:: Texte à lire ::
Certainement, une vie sans histoire.

Mais c'est loin, très loin autrefois. Parce qu'il n'y avait pas du tout le sentiment que l'on avait poussé d'en bas: c'était comme si l'on était tombé là, comme ça, pour s'amuser.

Ce devait être avant le premier homme issu de la Nature – pas après: avant.

C'étaient des formes humaines, mais je ne peux pas dire que je me souvienne: si l'on me demandait, par exemple, s'il y avait des ongles au bout des mains, ça, je ne sais pas! C'était très souple et très lumineux. Mais enfin, c'étaient comme des hommes.

(silence)

Ce pape a annoncé qu'il allait proclamer un message pour les non-chrétiens, j'ai demandé à le voir. Parce que dans mes conversations mentales avec lui, deux choses sont restées très précises... Il a une espèce d'attachement politique. C'est un homme très politique, en ce sens qu'il fait les choses pour une raison, dans un but précis et calculé selon sa propre compréhension, pour être le plus efficace dans ce but – un homme politique.
:::
:: Données fournies ::
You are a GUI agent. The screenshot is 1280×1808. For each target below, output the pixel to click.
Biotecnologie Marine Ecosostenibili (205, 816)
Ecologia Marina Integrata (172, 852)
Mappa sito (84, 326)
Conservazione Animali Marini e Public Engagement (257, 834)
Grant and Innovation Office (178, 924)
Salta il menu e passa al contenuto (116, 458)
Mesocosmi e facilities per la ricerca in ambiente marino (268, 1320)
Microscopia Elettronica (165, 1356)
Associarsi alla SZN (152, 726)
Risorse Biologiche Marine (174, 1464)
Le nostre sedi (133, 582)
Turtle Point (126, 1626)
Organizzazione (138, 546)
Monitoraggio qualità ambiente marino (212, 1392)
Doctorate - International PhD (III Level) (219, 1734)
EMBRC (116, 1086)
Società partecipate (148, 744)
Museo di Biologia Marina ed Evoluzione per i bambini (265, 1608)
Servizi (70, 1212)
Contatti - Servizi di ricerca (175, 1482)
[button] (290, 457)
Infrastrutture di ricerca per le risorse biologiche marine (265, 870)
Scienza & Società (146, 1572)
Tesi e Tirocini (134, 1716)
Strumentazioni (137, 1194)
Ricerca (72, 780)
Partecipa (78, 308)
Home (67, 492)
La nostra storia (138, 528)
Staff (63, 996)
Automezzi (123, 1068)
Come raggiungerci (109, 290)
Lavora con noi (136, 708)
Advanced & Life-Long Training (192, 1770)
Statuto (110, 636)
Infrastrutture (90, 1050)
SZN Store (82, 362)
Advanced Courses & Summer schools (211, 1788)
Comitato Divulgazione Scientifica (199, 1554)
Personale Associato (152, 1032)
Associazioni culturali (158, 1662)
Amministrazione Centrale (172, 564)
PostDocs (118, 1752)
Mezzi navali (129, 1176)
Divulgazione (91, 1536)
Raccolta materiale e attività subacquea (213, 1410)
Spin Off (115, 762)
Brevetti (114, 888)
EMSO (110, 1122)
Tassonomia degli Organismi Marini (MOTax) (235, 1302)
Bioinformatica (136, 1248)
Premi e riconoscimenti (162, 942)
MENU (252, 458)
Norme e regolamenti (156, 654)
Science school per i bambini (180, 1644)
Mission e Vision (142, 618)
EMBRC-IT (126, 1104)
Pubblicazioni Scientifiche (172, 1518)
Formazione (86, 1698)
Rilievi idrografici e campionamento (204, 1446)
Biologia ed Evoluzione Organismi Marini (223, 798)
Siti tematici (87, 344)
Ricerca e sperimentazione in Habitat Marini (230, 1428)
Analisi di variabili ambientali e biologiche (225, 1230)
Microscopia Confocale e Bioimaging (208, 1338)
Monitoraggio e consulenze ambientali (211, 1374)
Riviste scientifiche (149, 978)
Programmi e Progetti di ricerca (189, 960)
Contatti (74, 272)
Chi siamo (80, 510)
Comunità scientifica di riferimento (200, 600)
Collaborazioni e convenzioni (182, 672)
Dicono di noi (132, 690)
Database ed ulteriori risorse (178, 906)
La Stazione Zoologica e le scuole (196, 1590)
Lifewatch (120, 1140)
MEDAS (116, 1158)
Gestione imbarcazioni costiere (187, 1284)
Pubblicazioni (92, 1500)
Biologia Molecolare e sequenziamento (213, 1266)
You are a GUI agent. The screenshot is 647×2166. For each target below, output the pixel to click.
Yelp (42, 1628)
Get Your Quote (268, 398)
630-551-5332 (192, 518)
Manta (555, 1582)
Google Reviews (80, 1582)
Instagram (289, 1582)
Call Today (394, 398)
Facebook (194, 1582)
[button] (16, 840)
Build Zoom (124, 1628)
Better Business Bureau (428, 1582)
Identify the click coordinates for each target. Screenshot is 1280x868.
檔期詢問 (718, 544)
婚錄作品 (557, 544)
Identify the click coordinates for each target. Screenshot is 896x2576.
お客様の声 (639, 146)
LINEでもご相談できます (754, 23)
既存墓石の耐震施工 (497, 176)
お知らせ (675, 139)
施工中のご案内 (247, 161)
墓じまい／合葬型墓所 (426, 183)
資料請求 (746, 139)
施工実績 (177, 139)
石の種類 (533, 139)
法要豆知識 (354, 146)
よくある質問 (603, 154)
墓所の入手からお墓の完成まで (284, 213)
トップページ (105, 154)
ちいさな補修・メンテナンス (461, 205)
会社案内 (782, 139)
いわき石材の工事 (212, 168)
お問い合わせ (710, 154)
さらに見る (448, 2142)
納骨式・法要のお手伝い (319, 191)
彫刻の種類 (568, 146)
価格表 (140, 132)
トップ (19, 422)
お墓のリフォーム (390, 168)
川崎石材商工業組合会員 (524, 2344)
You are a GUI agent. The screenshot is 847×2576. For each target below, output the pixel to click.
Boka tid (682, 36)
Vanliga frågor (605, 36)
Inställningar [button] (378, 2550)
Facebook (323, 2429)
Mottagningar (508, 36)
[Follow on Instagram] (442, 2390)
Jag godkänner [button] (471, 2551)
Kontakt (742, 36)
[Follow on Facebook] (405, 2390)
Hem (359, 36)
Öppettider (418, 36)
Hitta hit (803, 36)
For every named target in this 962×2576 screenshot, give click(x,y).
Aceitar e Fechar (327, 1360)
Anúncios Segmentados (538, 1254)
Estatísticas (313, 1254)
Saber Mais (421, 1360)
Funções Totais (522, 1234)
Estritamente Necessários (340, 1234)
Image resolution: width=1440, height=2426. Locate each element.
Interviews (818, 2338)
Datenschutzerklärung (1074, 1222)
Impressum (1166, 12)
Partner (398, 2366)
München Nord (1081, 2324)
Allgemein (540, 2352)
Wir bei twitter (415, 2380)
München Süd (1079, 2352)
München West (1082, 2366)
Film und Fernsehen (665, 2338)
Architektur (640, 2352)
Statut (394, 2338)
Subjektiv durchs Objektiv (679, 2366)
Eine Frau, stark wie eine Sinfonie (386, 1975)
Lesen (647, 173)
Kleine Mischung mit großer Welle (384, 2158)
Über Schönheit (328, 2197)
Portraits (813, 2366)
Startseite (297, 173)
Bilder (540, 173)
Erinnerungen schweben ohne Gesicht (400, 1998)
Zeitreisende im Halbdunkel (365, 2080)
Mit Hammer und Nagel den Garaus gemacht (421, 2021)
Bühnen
:::
Objectif — Transcrivez le texte à lire en entier, sans y changer un seul mot ni un signe de ponctuation.

Résultat de l'exercice —
Certainement, une vie sans histoire.

Mais c'est loin, très loin autrefois. Parce qu'il n'y avait pas du tout le sentiment que l'on avait poussé d'en bas: c'était comme si l'on était tombé là, comme ça, pour s'amuser.

Ce devait être avant le premier homme issu de la Nature – pas après: avant.

C'étaient des formes humaines, mais je ne peux pas dire que je me souvienne: si l'on me demandait, par exemple, s'il y avait des ongles au bout des mains, ça, je ne sais pas! C'était très souple et très lumineux. Mais enfin, c'étaient comme des hommes.

(silence)

Ce pape a annoncé qu'il allait proclamer un message pour les non-chrétiens, j'ai demandé à le voir. Parce que dans mes conversations mentales avec lui, deux choses sont restées très précises... Il a une espèce d'attachement politique. C'est un homme très politique, en ce sens qu'il fait les choses pour une raison, dans un but précis et calculé selon sa propre compréhension, pour être le plus efficace dans ce but – un homme politique.